▶ Problem statement: Nothing but the lines from the one holding "Image resolution: width=709" through the last line of the material below should be set down, exactly and without images.

Supplied data START

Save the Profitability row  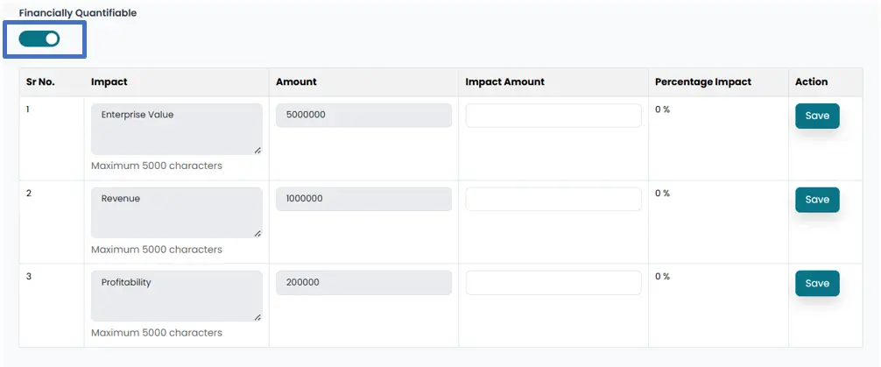click(x=816, y=283)
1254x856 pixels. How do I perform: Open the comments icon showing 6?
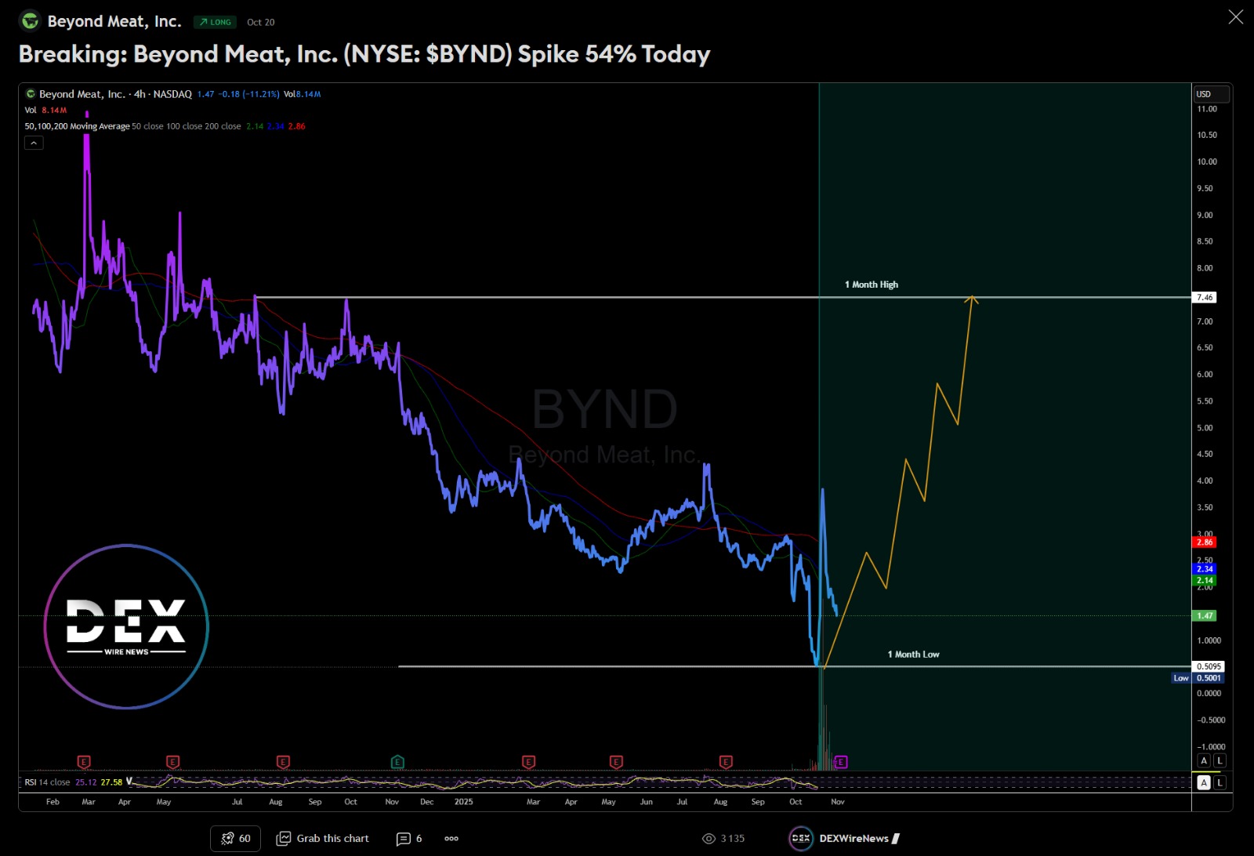point(409,838)
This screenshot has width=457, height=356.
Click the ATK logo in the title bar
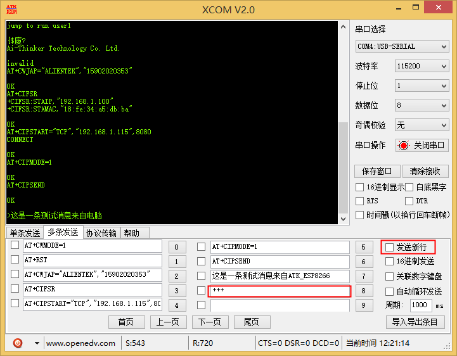pos(11,9)
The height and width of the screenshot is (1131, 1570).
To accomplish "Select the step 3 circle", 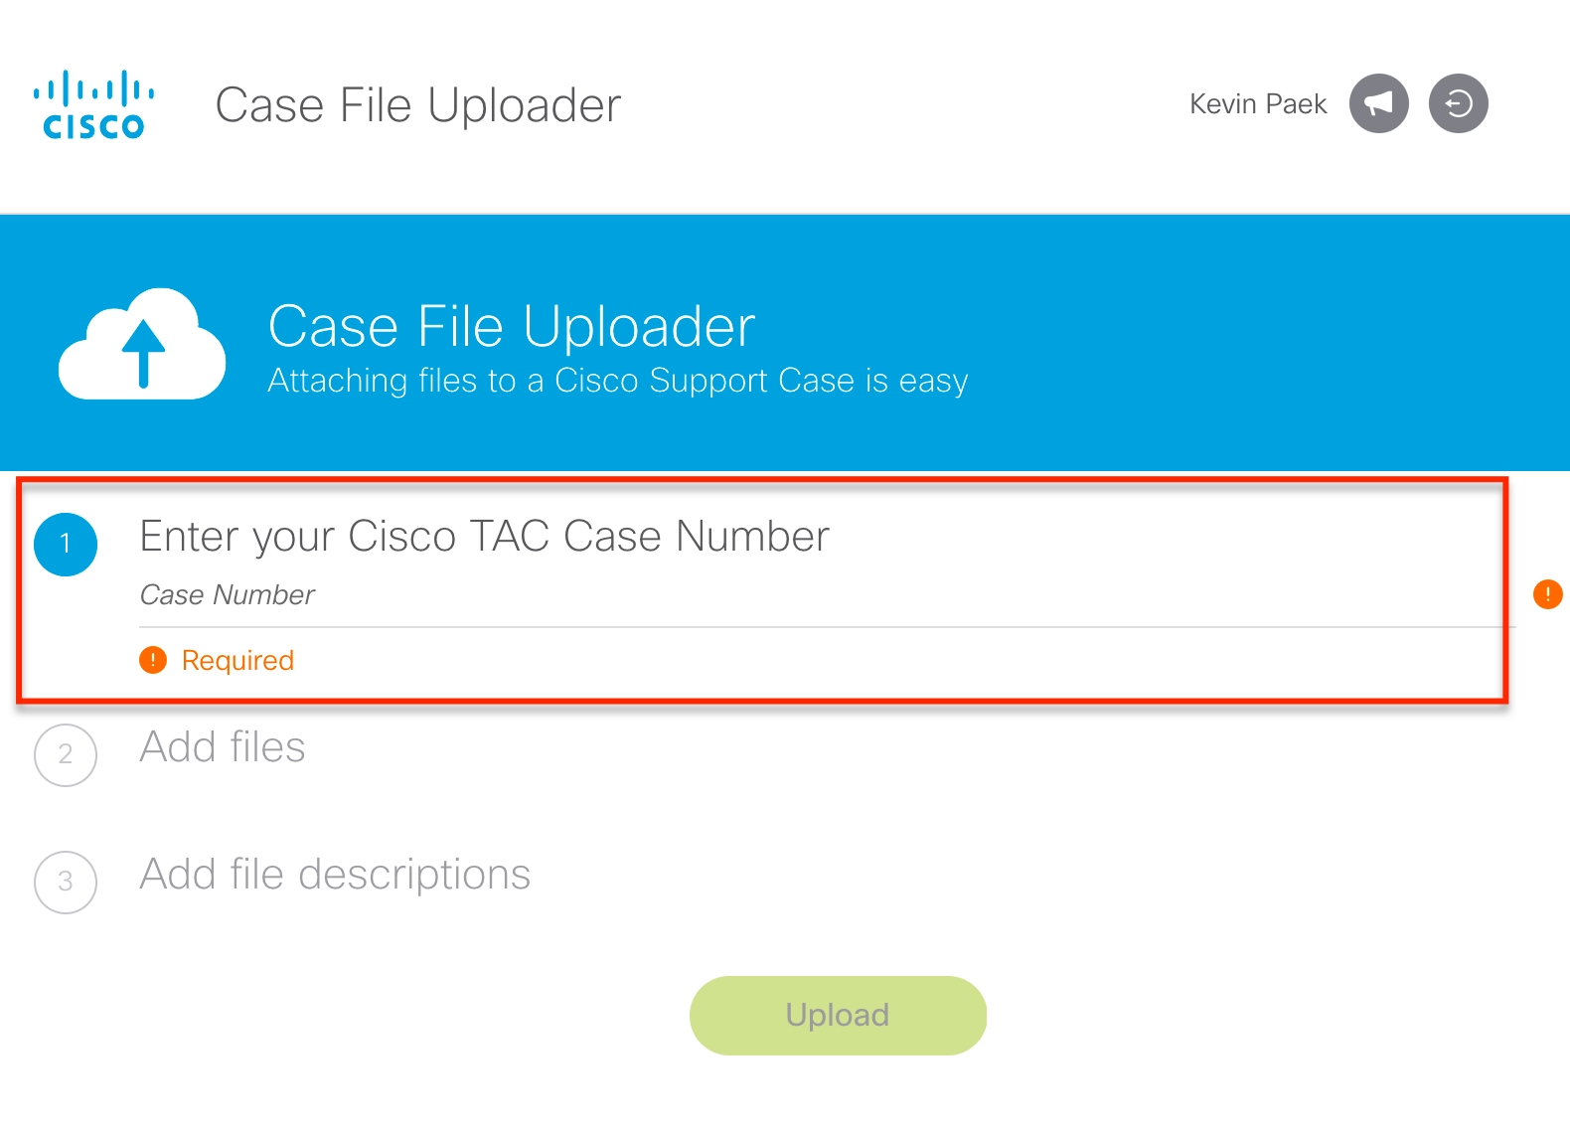I will [66, 882].
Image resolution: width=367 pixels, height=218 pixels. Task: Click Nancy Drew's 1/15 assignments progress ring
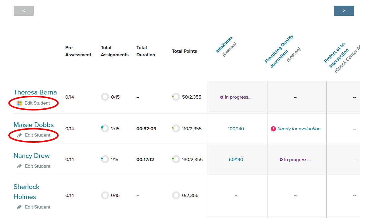pyautogui.click(x=105, y=160)
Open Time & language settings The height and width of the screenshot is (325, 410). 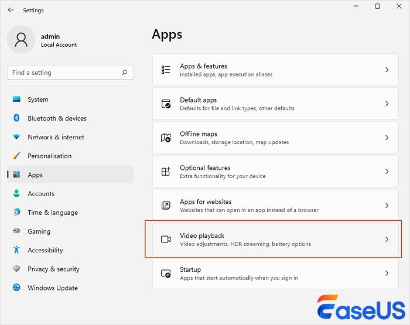[x=53, y=213]
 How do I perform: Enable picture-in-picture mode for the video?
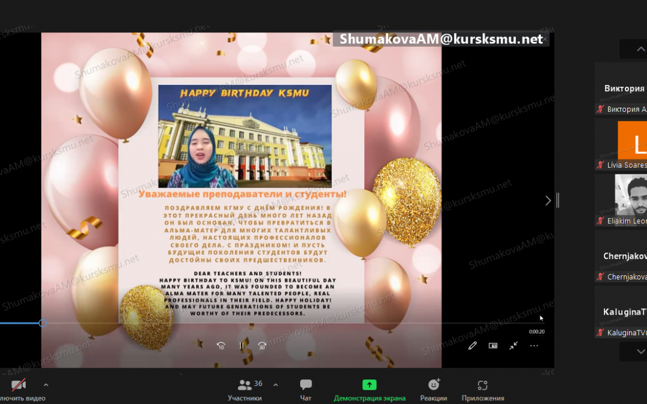pyautogui.click(x=493, y=345)
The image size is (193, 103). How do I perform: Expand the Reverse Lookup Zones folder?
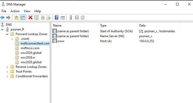(7, 67)
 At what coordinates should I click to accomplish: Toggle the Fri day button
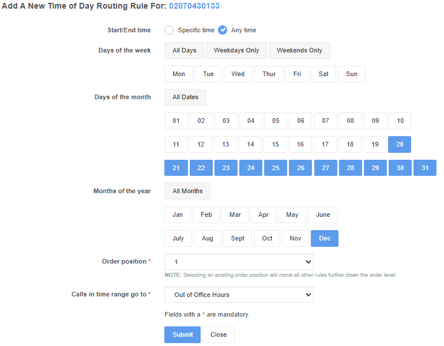(x=297, y=74)
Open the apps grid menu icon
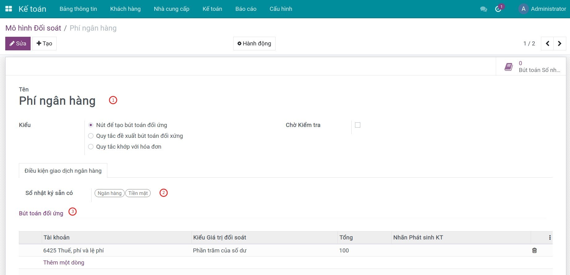This screenshot has height=275, width=570. 9,9
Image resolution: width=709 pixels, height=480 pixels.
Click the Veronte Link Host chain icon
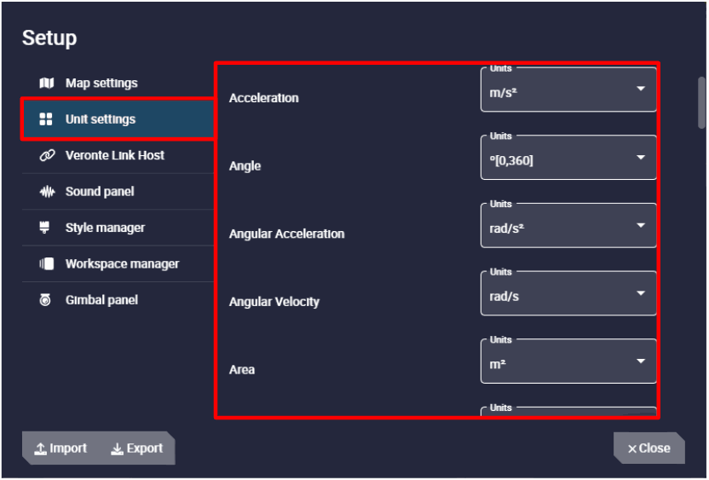[47, 156]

Supplied data END

▶ Solution to this exercise:
Image resolution: width=709 pixels, height=480 pixels.
Click the Veronte Link Host chain icon
[47, 156]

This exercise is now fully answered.